The problem with any append operation at all is that MATLAB must reallocate the memory required for A, and do so EVERY time the matrix grows in size. Since the size of A grows linearly, the overall time required grows quadratically with n. So were we to double the size of n, the dynamically grown A will take four times as long to build. This quadratic behavior is why people tell you to pre-allocate your MATLAB arrays when they will be grown dynamically. In fact, if you look at the mlint flags in the editor, MATLAB warns you when it sees this happening.

A better solution, if you know the final size of A, is to pre-allocate A to its final size. Then just index in.

``````tic
A = zeros(n,3);
for i = 1:n
A(i,:) = rand(1,3);
end
toc

Elapsed time is 0.156826 seconds.
``````

While this is much better than the dynamically grown array, it is still FAR worse than a vectorized use of rand. So wherever possible, use the vectorized form of functions like this.

The problem is, sometimes you simply do not know how many elements you will end up with. There are still several tricks one can use to avoid the nasty quadratic growth.

One trick is to make a guess at the final size of A. Now, use indexing to insert new values into A, but watch carefully for when the new entries will spill over the bounds of A. When this is just about to happen, DOUBLE the size of A, appending one big block of zeros to the end. Now return to indexing new elements into A. Keep a separate count of how many elements have been "appended". At the very end of this process, delete the unused elements. This avoids much of the nasty quadratic behavior, since only a few append steps will ever be done. (Remember, you are doubling the size of A when you must do an append.)
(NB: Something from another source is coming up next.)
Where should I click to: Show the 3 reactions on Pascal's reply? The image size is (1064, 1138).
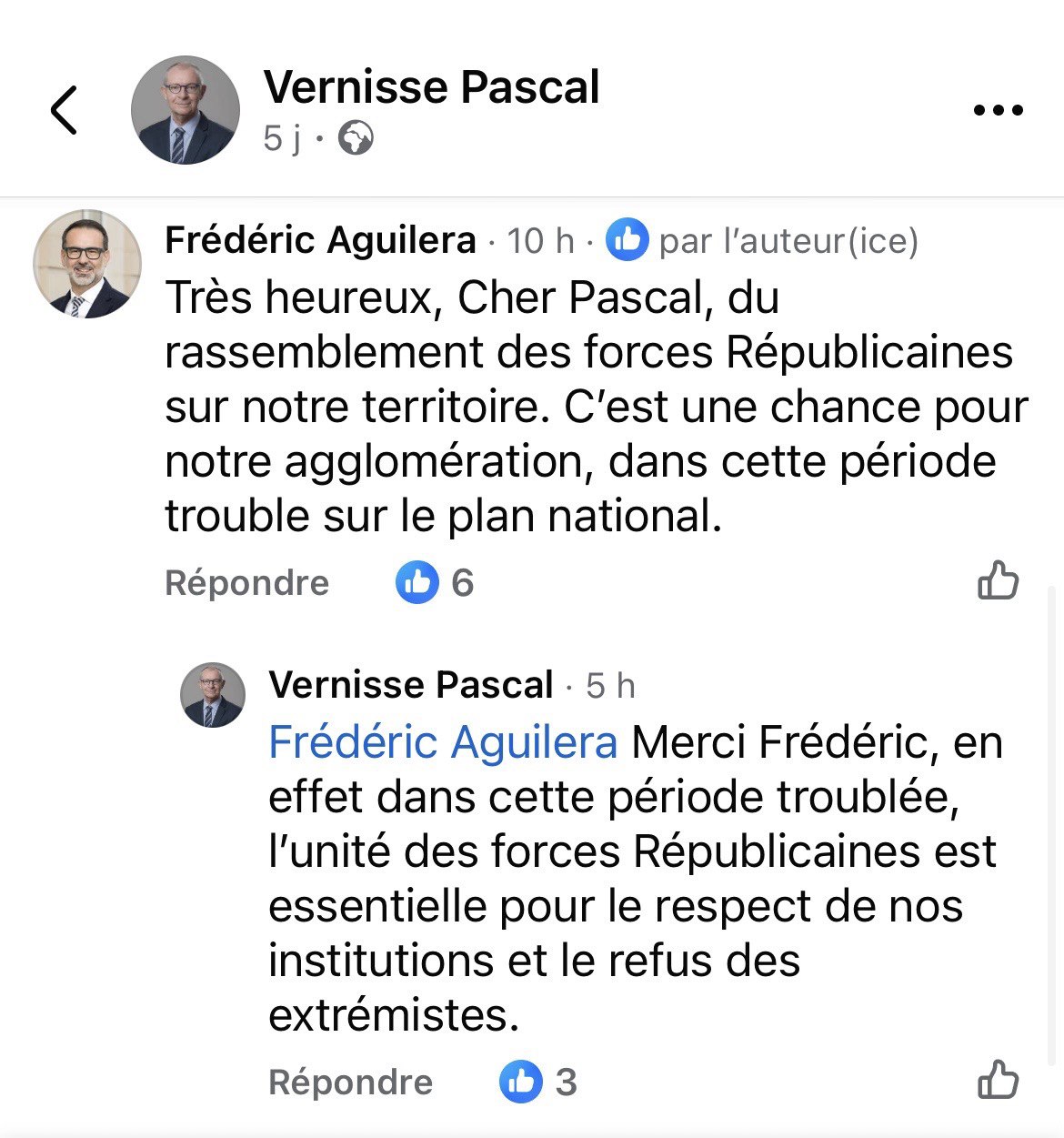point(539,1083)
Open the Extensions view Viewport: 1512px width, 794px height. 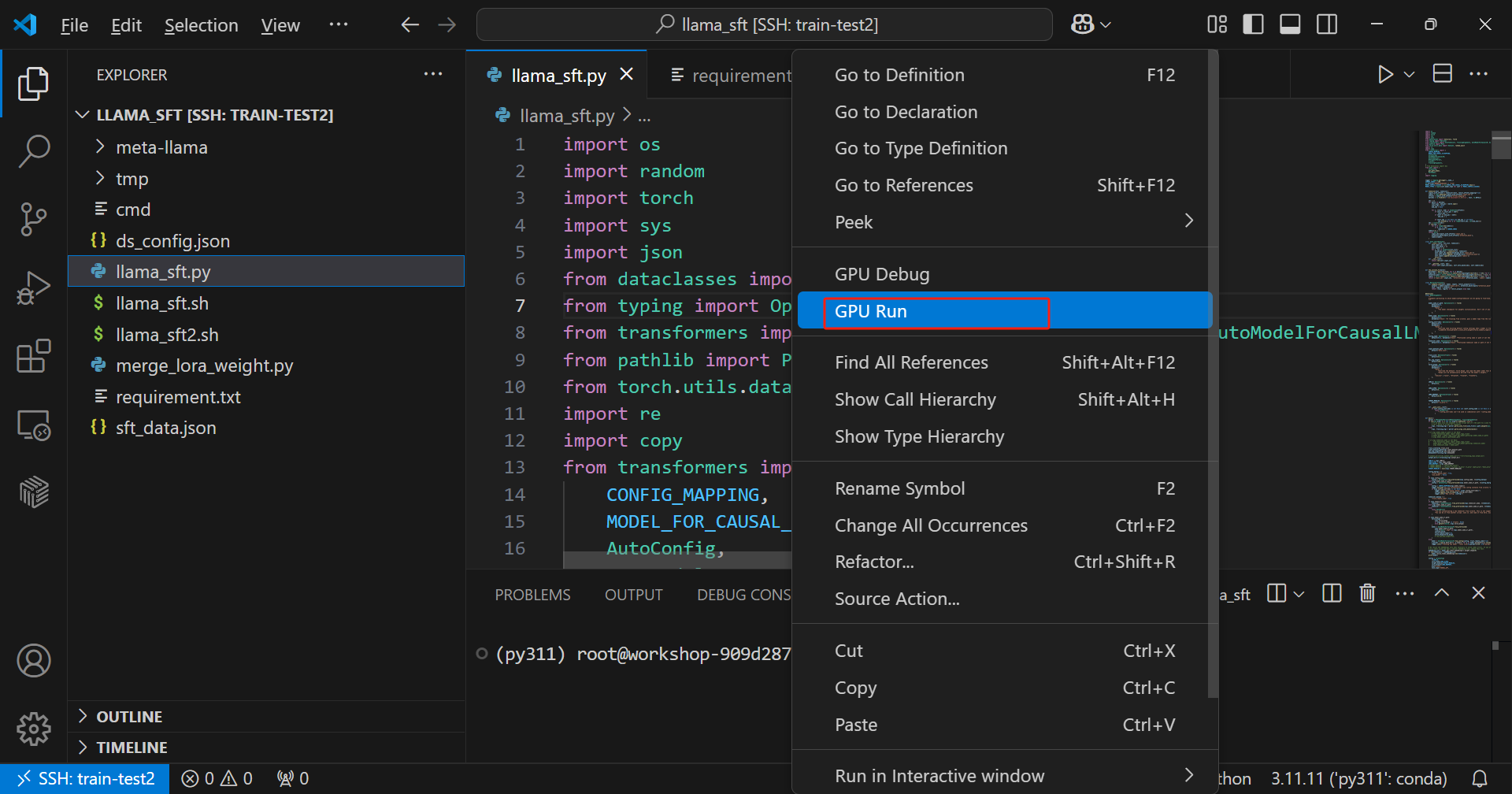(x=34, y=357)
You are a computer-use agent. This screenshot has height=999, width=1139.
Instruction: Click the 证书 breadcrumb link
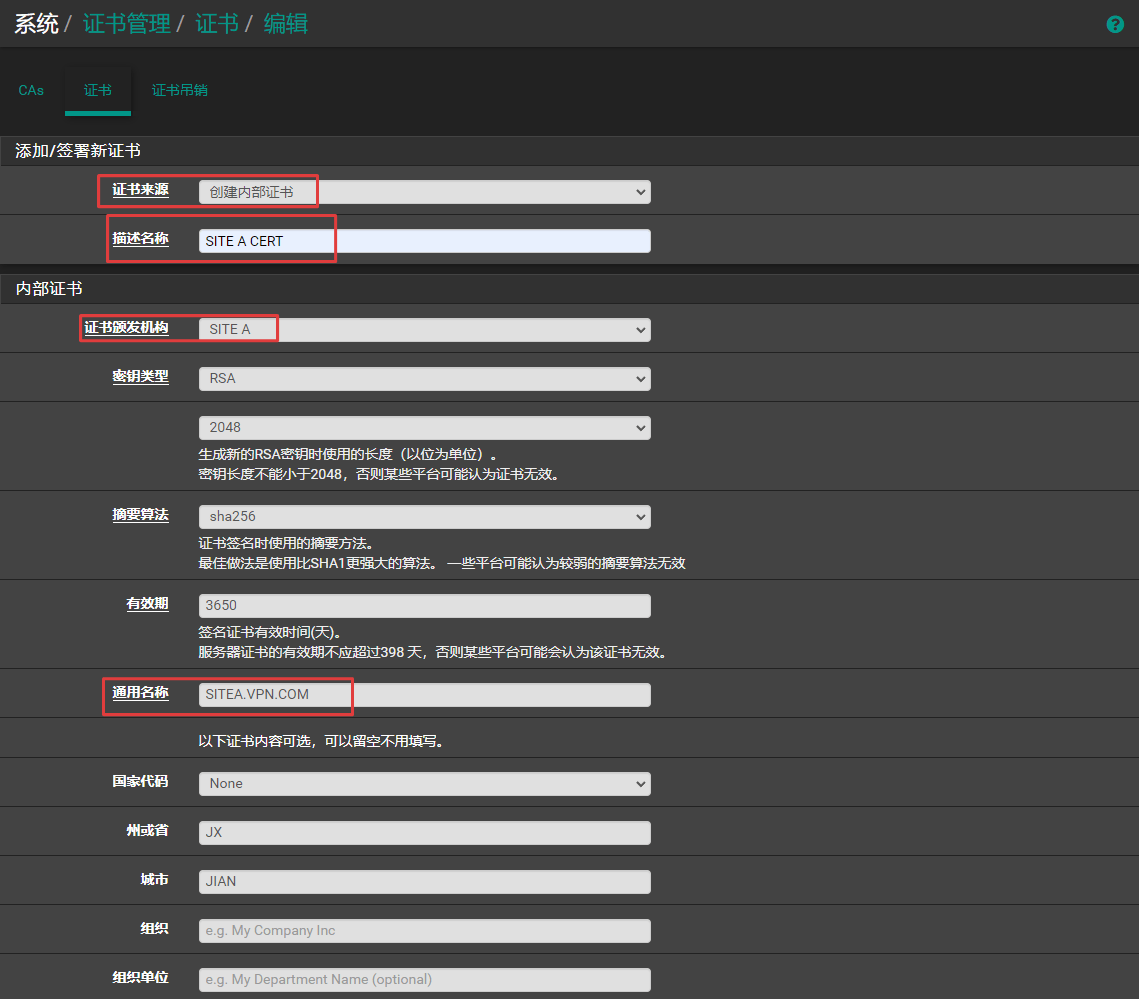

A second trick is to use pointers. While MATLAB does not really offer much capability in the way of pointers, a cell array is a step in that direction.

``````tic
C = {};
for i = 1:n
C{end+1} = rand(1,3);
end
A = cat(1,C{:});
toc

Elapsed time is 3.042742 seconds.
``````

This took less time to accomplish than the grown array. Why? We were only building an array of pointers to the cells. A nice thing about this is if each append step has a variable number of rows, it still works nicely.

A problem with the cell array, is it is not terribly efficient when there are MILLIONS of elements to append. It is still a quadratic operation after all, because we are growing the array of pointers at each step.

A solution to that problem is to use an amalgam of the two styles shown above. Thus, define each cell of the cell array to be moderately large in size. Now use indexing to stuff new rows of A into the cell. When the current cell must be grown larger by the next append step, just add a new cell to the cell array.

Some years ago, this discussion arose on the MATLAB newsgroup, and several solutions along these lines were proposed. I posted the solutions growdata & growdata2 as files on the MATLAB Central File Exchange. Growdata2 used function handles to solve the problem:

``````tic
Ahandle = growdata2;
for i = 1:n
Ahandle(rand(1,3))
end
% unpack the object into a normal array
A = Ahandle();
toc

Elapsed time is 1.572798 seconds.
``````

At the time, it was a somewhat faster approach to use persistent variables.

``````tic
growdata
for i = 1:n
growdata(rand(1,3))
end
A = growdata;
toc

Elapsed time is 2.048584 seconds.
``````

Since then the implementation of function handles has clearly improved in MATLAB, so the function handle is now faster.

A virtue of these schemes is they will not have a quadratic performance penalty, while allowing millions of append steps.

Oh well, this is surely more information than was originally requested when the question was asked. Perhaps someone will get something out of it though.